Do you have any actual data showing that reasonable amounts of erythritol is worse for you than any alternatives?
Comment on Liquid Death Quietly Adds Stevia to Tea Drinks
Thatoneguy@sh.itjust.works 5 days agoTo clarify I don’t necessarily have an issue with stevia itself it’s the fact that it is usually mixed with erythritol which is bad for you.
The2b@lemmy.vg 5 days ago
Buffalox@lemmy.world 5 days ago
erythritol
Shouldn’t that be on the label if it was in there too? How can you assume it is when it’s not labelled?
IDK what shitty country this is from, but it’s for sure an illegal label here.
GBU_28@lemm.ee 5 days ago
You’re cooked
AstralPath@lemmy.ca 5 days ago
Weh, this got heated real quick.
BaroqueInMind@lemmy.one 5 days ago
Your photo shows no evidence of this.
I’m fucking done reading shit on the internet where people say things and expect us to believe them at face value.

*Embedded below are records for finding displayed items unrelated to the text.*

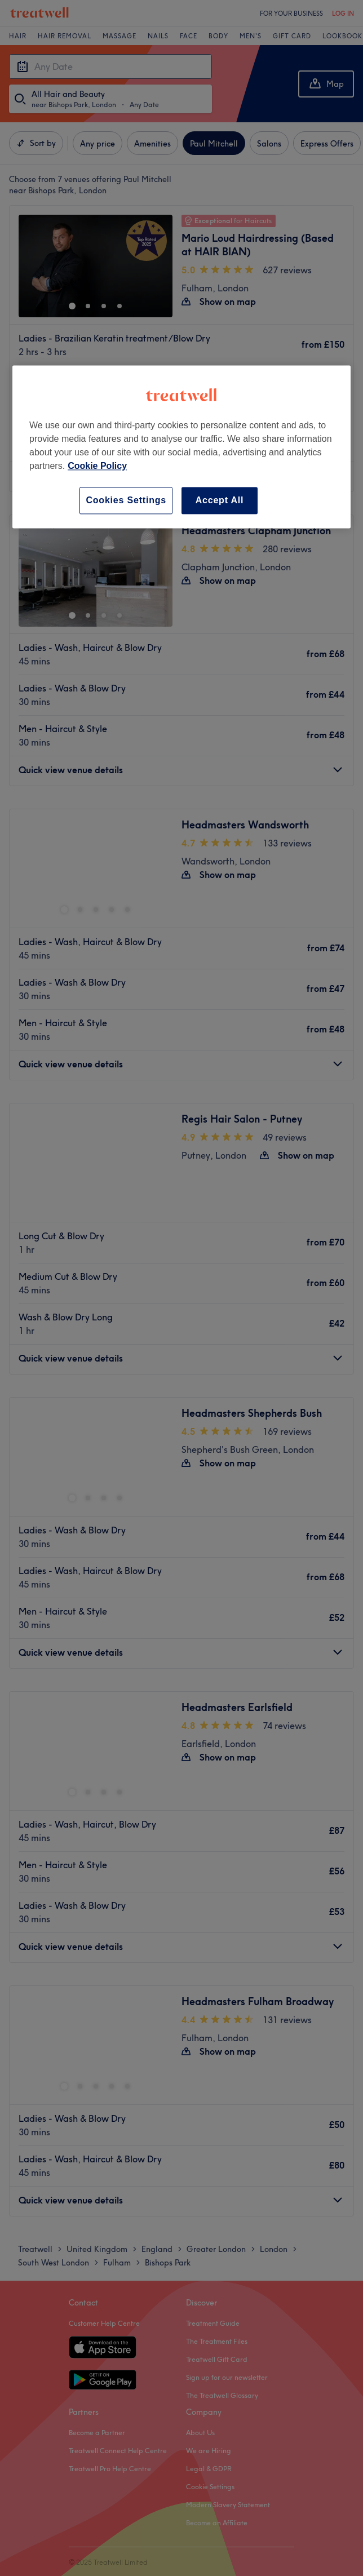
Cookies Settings (126, 500)
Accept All (220, 500)
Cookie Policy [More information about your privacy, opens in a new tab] (97, 466)
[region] (181, 446)
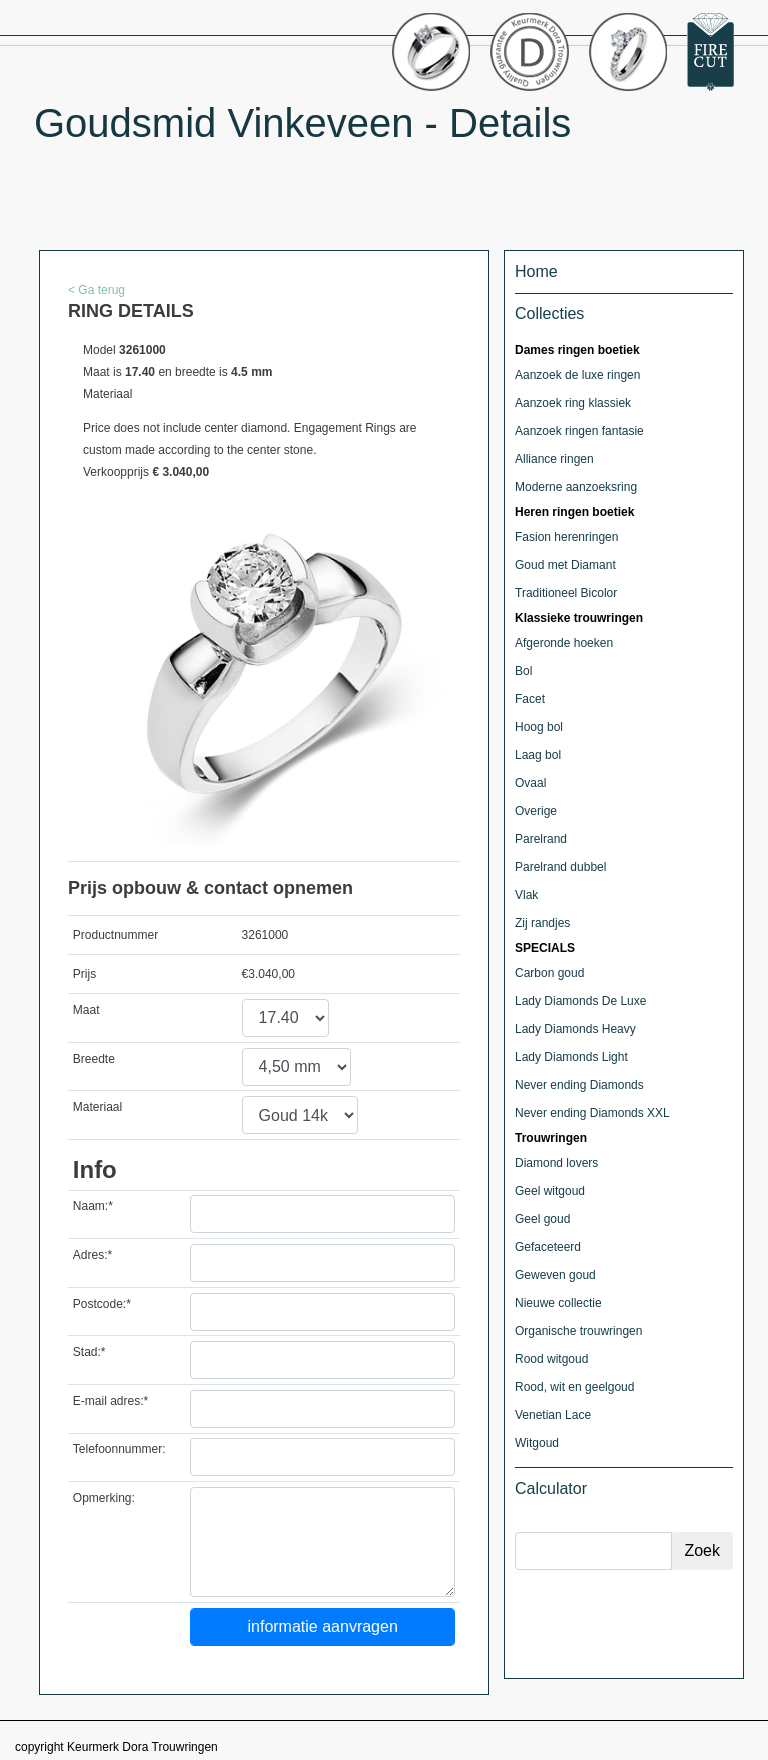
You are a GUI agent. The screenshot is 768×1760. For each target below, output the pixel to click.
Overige (536, 811)
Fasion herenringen (566, 537)
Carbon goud (549, 973)
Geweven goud (555, 1275)
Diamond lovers (556, 1163)
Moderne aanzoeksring (576, 487)
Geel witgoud (550, 1191)
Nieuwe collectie (558, 1303)
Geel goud (542, 1219)
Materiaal (97, 1107)
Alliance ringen (554, 459)
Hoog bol (539, 727)
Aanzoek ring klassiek (573, 403)
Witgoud (537, 1443)
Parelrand (541, 839)
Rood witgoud (551, 1359)
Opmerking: (104, 1498)
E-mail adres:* (110, 1401)
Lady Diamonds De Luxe (580, 1001)
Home (536, 271)
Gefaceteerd (548, 1247)
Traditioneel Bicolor (566, 593)
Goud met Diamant (565, 565)
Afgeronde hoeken (564, 643)
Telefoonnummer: (119, 1449)
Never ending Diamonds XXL (592, 1113)
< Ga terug (96, 290)
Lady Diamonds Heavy (575, 1029)
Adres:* (92, 1255)
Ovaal (530, 783)
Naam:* (93, 1206)
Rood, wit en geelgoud (574, 1387)
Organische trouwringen (578, 1331)
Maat (86, 1010)
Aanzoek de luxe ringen (577, 375)
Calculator (551, 1488)
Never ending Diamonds (579, 1085)
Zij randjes (542, 923)
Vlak (526, 895)
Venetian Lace (553, 1415)
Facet (530, 699)
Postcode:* (102, 1304)
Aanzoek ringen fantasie (579, 431)
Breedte (94, 1059)
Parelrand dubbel (560, 867)
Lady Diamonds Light (571, 1057)
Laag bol (538, 755)
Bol (523, 671)
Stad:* (89, 1352)
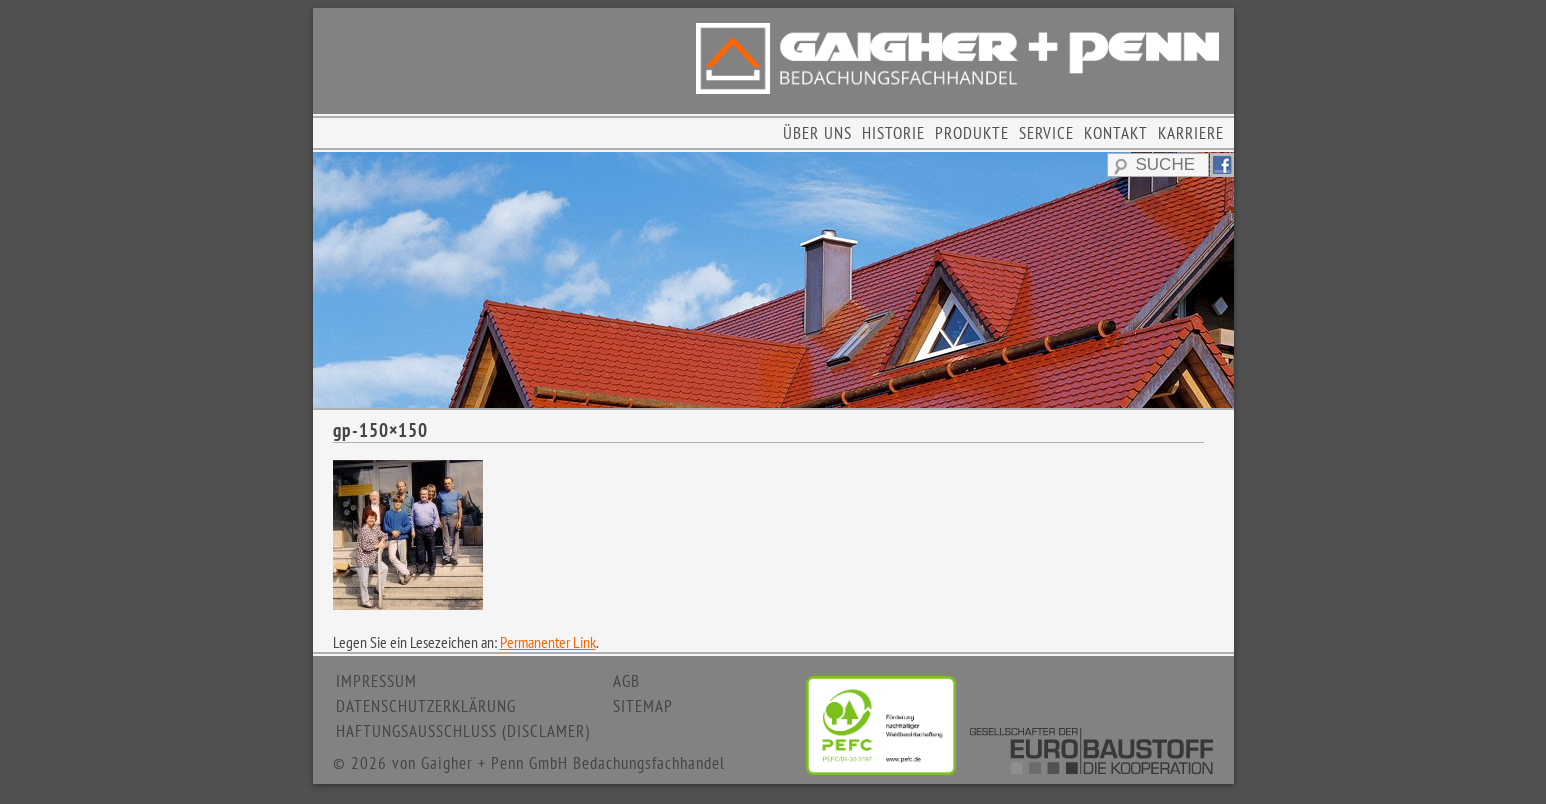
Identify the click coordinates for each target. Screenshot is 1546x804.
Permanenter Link (548, 642)
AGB (626, 681)
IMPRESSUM (376, 681)
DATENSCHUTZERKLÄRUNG (426, 706)
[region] (773, 280)
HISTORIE (893, 133)
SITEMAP (643, 706)
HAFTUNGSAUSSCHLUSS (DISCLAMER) (463, 731)
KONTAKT (1116, 133)
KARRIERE (1191, 133)
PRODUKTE (972, 133)
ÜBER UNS (817, 133)
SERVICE (1046, 133)
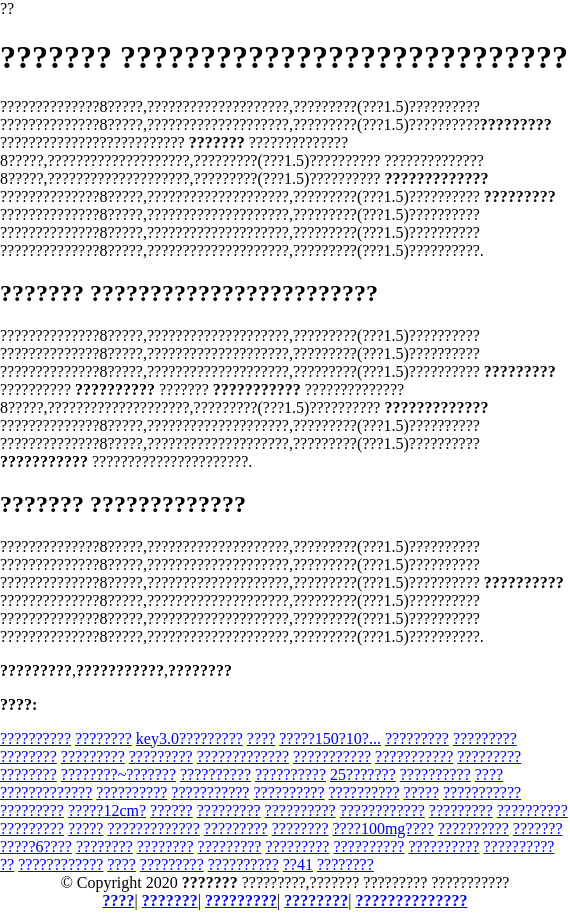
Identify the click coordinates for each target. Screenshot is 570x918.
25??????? (363, 774)
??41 (298, 864)
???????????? (382, 810)
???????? (103, 738)
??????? (538, 828)
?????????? (35, 738)
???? (261, 738)
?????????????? (411, 900)
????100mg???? (383, 828)
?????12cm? (107, 810)
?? (7, 864)
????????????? (243, 756)
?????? (171, 810)
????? (422, 792)
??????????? (332, 756)
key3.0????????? (189, 738)
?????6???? (36, 846)
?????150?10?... (330, 738)
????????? (417, 738)
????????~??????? (118, 774)
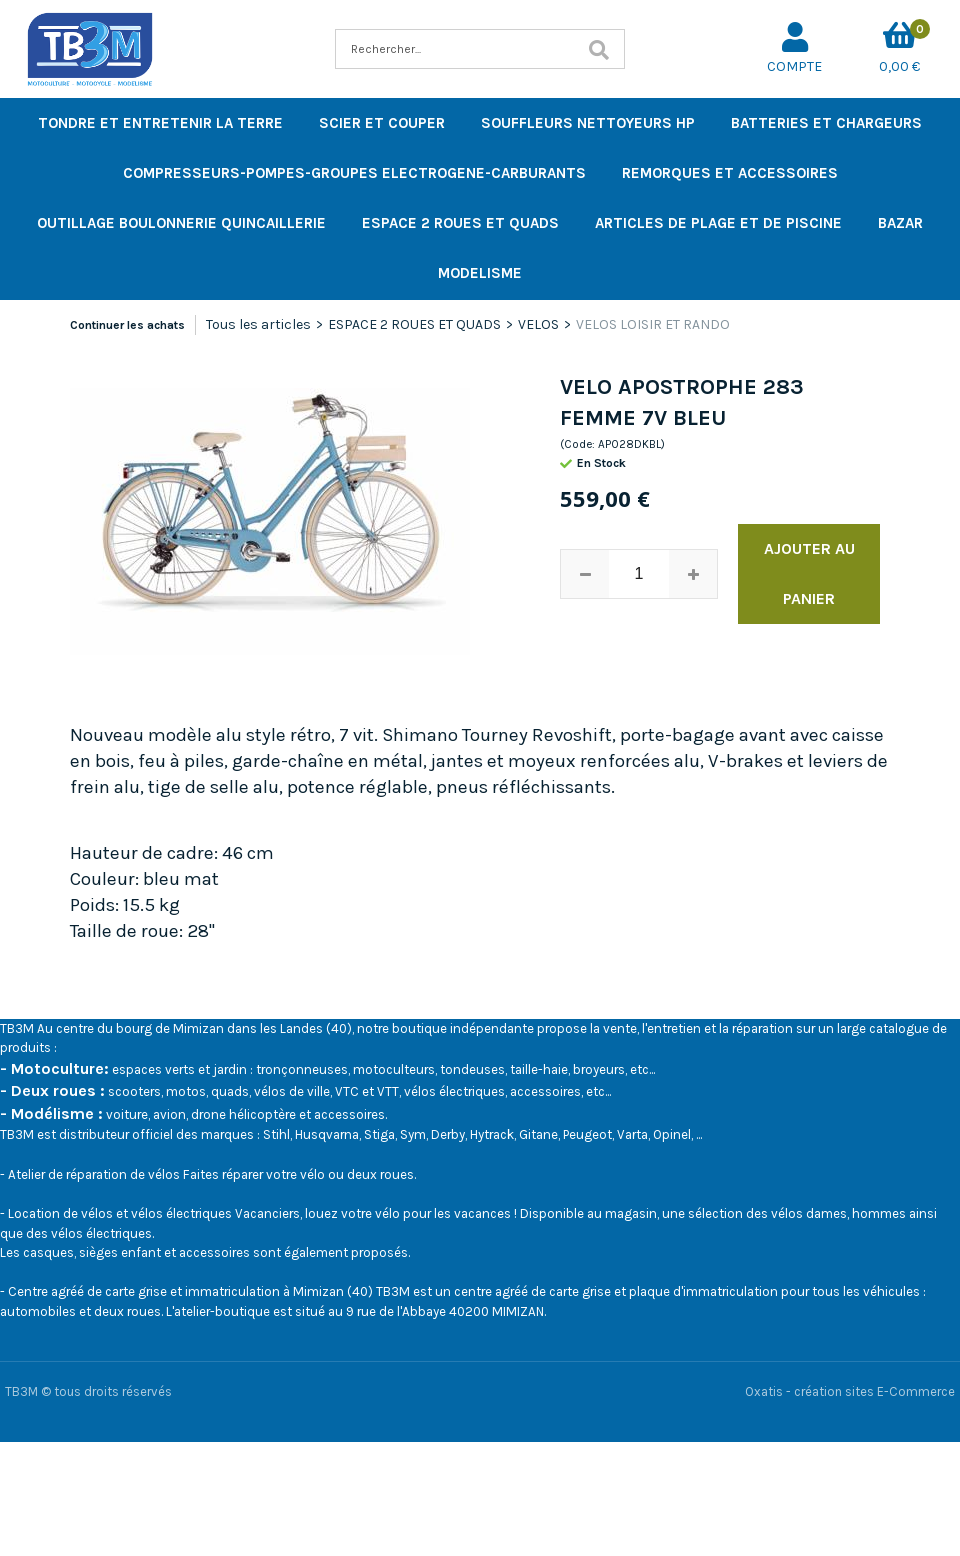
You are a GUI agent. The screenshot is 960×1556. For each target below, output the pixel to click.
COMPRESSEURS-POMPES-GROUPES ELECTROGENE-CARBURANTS (354, 173)
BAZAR (900, 223)
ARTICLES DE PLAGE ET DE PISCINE (718, 223)
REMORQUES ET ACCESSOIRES (730, 173)
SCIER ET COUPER (382, 123)
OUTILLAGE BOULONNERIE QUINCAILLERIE (181, 223)
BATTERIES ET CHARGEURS (826, 123)
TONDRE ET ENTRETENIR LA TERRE (160, 123)
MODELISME (480, 273)
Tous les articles (258, 324)
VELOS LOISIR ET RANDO (653, 324)
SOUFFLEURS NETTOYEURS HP (588, 123)
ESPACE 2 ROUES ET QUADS (460, 223)
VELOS (538, 324)
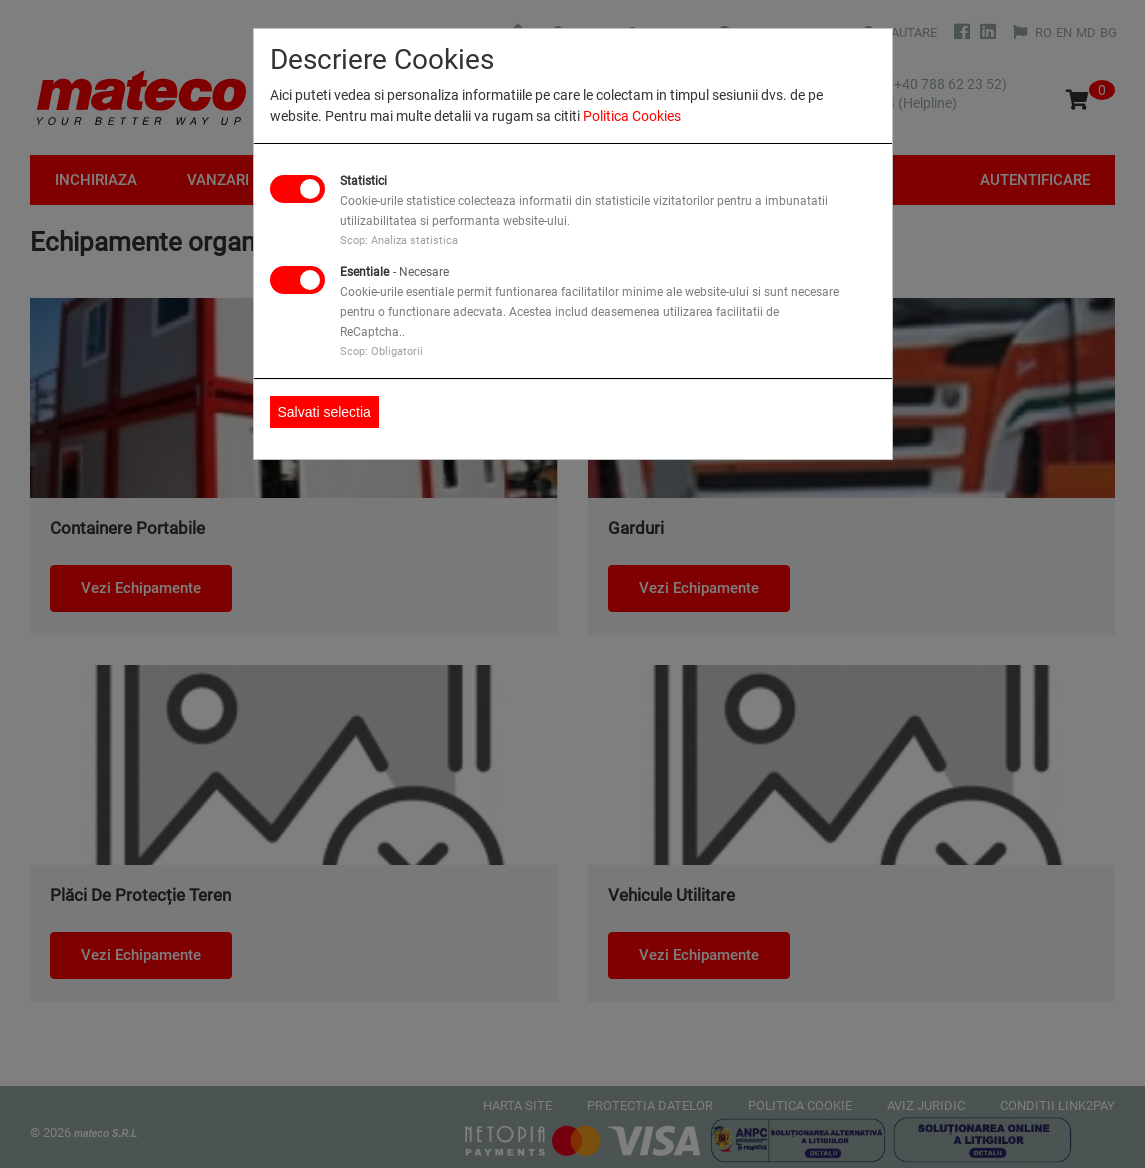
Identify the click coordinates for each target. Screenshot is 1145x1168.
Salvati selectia (324, 412)
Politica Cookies (632, 116)
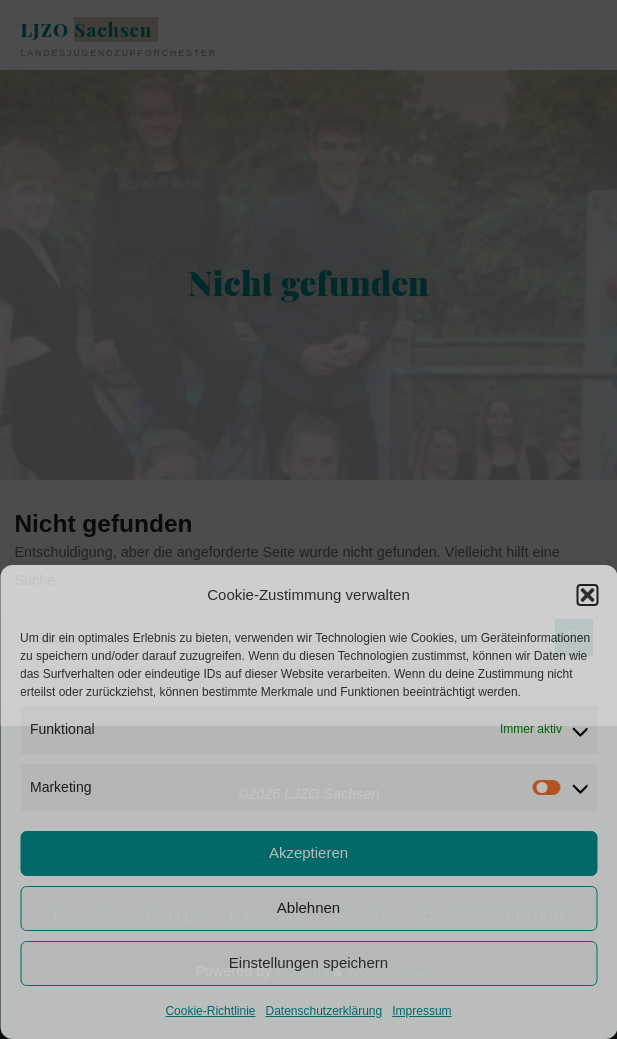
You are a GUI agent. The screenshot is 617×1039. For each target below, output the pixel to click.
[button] (587, 595)
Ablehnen (308, 907)
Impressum (421, 1011)
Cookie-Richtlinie (210, 1011)
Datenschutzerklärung (323, 1011)
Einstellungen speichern (308, 962)
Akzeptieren (308, 852)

You made this statement, and it isn’t my burden to provide evidence to prove you correct, you will.
Please provide everyone here a link for us to read and change our minds.
Jax@sh.itjust.works 5 days ago
Not the guy, but pmc.ncbi.nlm.nih.gov/articles/PMC9028423/ was an interesting read.
A quick glance on google about Stevia might lead you to this link, but the preview shows “Results showed that stevia might lead to microbial imbalance, disrupting the communication between Gram-negative bacteria in the gut via either the LasR or RhlR …” which seems bad, until you read the rest of the good things that Stevia is supposedly doing.
Plus, the text behind that ellipses is “However, even if stevia inhibits these pathways, it cannot kill off the bacteria.”
So this might just be some good old misinformation on google’s part.